If the client's drug screen is positive for cocaine, it is most appropriate for the nurse to advise a staff person to monitor the client closely for which finding?
- A. Cardiac arrhythmias
- B. Depressed respirations
- C. Low heart rate
- D. Elevated blood glucose level
Correct Answer: A
Rationale: Cocaine's stimulant effects increase the risk of cardiac arrhythmias, a potentially life-threatening complication requiring close monitoring.
The client has been placed in involuntary seclusion. Which assessment observation best indicates to the nurse the client’s readiness to leave involuntary seclusion?
- A. The client calmly stating “I have control over my anger now.”
- B. BP is 110/64 mm Hg; P is 82 bpm and regular; R is 16 bpm and regular.
- C. Client is observed sitting in seclusion room doorway asking staff for a drink.
- D. Medical record states “Seclusion of 45 minutes resulted in improved control.”
Correct Answer: C
Rationale: Sitting in the doorway and requesting a drink (C) shows tolerance to stimuli. Statements (A) vital signs (B) and records (D) are less definitive than observed behavior.
The nurse is preparing to document the client’s violent episode. Which statements should be included specifically about the violent episode? Select all that apply.
- A. Client’s wife called during the escalation cycle.

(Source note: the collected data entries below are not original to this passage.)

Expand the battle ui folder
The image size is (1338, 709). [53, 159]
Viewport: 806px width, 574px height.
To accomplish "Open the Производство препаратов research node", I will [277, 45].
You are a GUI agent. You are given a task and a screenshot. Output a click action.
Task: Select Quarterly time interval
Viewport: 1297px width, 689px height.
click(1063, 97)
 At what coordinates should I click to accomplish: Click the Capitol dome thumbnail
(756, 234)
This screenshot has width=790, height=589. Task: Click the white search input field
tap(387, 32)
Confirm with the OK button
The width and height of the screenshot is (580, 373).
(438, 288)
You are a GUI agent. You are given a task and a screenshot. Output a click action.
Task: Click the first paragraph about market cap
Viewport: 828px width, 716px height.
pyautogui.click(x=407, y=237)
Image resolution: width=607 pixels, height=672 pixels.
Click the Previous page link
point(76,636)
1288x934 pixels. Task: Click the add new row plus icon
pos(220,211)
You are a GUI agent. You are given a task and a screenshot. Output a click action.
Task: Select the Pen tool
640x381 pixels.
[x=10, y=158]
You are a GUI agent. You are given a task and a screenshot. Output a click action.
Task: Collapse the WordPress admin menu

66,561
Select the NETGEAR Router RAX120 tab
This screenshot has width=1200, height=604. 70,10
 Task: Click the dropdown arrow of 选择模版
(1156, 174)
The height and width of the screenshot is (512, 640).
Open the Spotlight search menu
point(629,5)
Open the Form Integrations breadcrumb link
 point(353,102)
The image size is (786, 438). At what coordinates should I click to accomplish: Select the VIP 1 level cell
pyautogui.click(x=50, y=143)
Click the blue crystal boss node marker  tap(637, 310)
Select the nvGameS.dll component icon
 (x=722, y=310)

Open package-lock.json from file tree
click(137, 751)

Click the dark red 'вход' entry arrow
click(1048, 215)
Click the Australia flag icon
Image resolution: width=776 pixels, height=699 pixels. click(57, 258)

- B. Client refused to voluntarily enter into seclusion.
- C. Client stated “All of you are just evil people.”
- D. Attempts to identify the cause of client’s agitation failed.
- E. Five staff members responded to “Emergency Code.”
- F. Client asked to leave seclusion room after 30 minutes.
Correct Answer: B ,C, D, F
Rationale: Documentation includes refusal of seclusion (B) client statements (C) failed interventions (D) and reintegration (F). Wife’s call (A) and staff numbers (E) are irrelevant.
The nurse is reviewing the medical records of children who have been abused. Which main common characteristic of parents who abuse children is the nurse most likely to identify?
- A. History of mental illness
- B. Violent behavior patterns
- C. Isolation of parent or family
- D. Parent older than 40 years of age
Correct Answer: C
Rationale: Social isolation (C) is a common trait in abusive families. Mental illness (A) affects ~10% most abusers aren’t overtly violent (B) and abuse links to younger parents (D).